One of the meals that was a highlight of our evening was this main entree salad.  The subtle sweetness of the watermelon is a nice contrast to the grilled shrimp and hearts of palm.  The crumbled cheese adds just enough salty flavor to make it all work together.

Watermelon and Cress Salad with Grilled Shrimp and Hearts of Palm
Serves 2

5 tablespoons extra-virgin olive oil
1 tablespoon Dijon mustard
2 teaspoons finely grated lemon zest
Kosher salt and freshly ground black pepper
8 oz. jumbo shrimp (21-25 per lb), peeled and deveined
3 canned hearts of palm, drained and patted dry (about half of a 14-oz can.)
1 tablespoon champagne vinegar
1 teaspoon minced shallot
6 oz. watercress or upland cress, separated into small sprigs, thicker stems trimmed
1/2 cup packed fresh basil, thinly sliced
12 oz. watermelon, thinly sliced into narrow wedges, rind removed, seeded if necessary
3 oz. ricotta salata, crumbled (about 3/4 cup) Note: we used feta

Prepare a medium-high gas or charcoal grill fire.  meanwhile, in a medium bowl, whisk 1-1/2 tablespoons of the olive oil, 2 teaspoons of the mustard, the lemon zest, 1/4 teaspoon salt, and 1/4 teaspoon pepper.  Toss the shrimp in the marinade and let sit for about 10 minutes.

Thread the shrimp onto metal skewers.  Toss the hearts of palm with 1/2 tablespoon of the olive oil and 1/4 teaspoon each of salt and pepper.  Grill the shrimp and the hearts of palm, flipping once, until they have nice grill marks and the shrimp are just cooked through, about 4 minutes total.  When cool enough to handle, halve the hearts of palm lengthwise, and then cut crosswise into thirds.  remove the shrimp from the skewers.

In a small bowl, whisk the remaining 1 teaspoon mustard with the vinegar, shallot, and 1/4 teaspoon each salt and pepper.

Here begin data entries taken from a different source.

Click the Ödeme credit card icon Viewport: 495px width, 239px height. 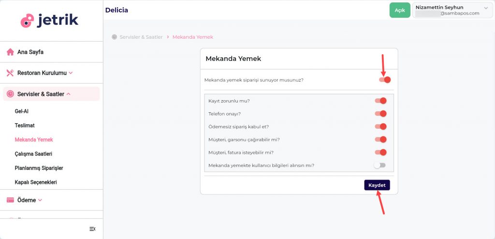10,200
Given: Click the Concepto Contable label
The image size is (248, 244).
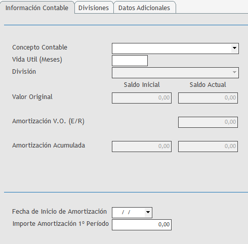Looking at the screenshot, I should (39, 47).
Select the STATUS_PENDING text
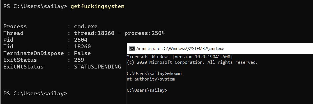 97,67
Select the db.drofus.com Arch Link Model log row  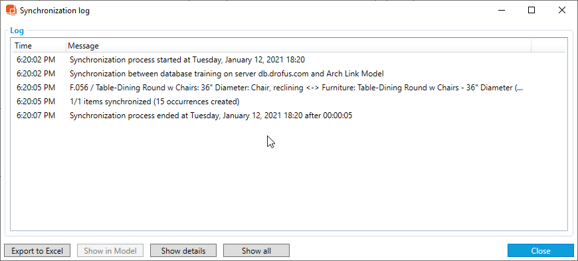click(288, 74)
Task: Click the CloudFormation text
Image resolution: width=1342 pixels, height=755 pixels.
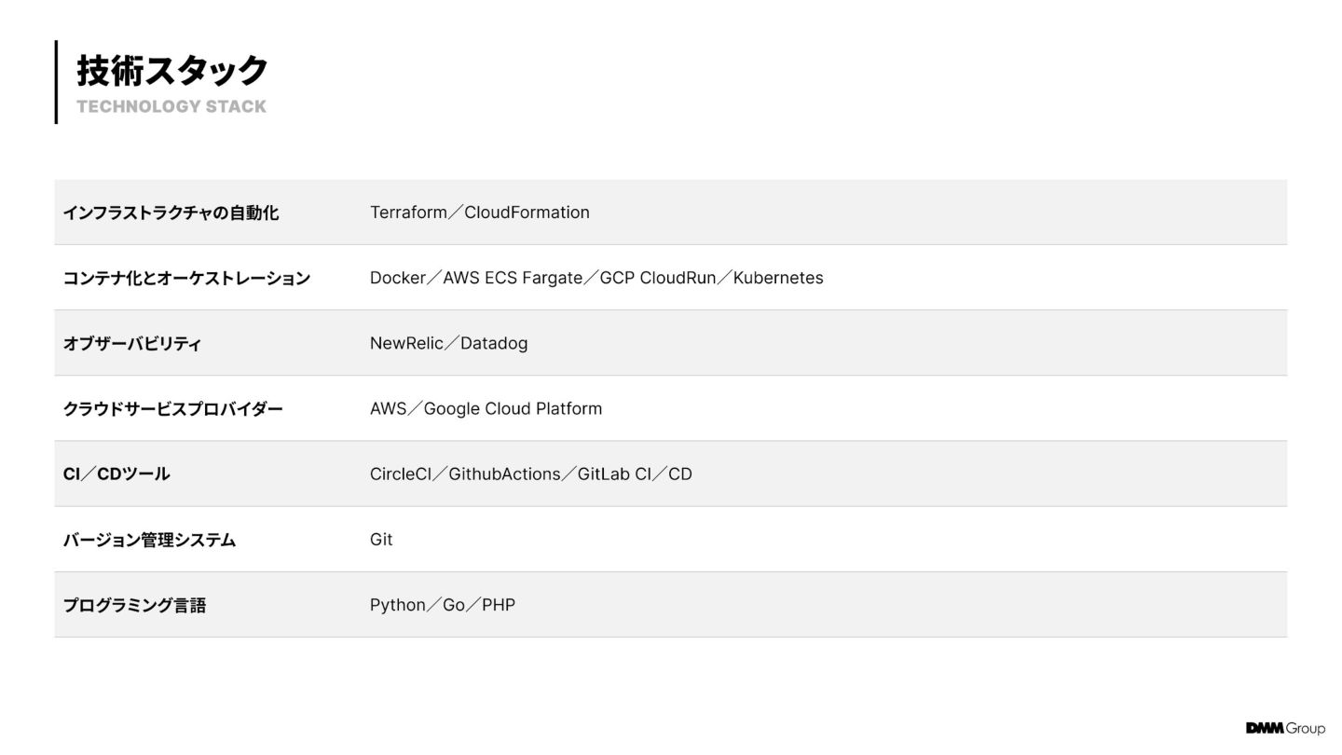Action: tap(527, 213)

Whisk in the remaining 3 tablespoons olive oil in a thin stream.  Add more salt and pepper to taste.

In a large bowl, toss the cress and basil with just enough of the dressing to lightly coat.  Season to taste with salt.  Divide the greens between 2 plates.  Top with the watermelon wedges and drizzle lightly with the remaining dressing.  Top with the hearts of palm, shrimp, and crumbled ricotta salata or similar cheese.


Thursday, June 9, 2011

Floridita Cocktail

A traditional cocktail enjoyed in the 1920's-1930's at the famous Floridita Hotel in Cuba.  This cocktail stands up nicely to time.  It sticks to the traditional fresh flavors of citrus and rum and has a tangy refreshing taste.  Perfect for hot weather.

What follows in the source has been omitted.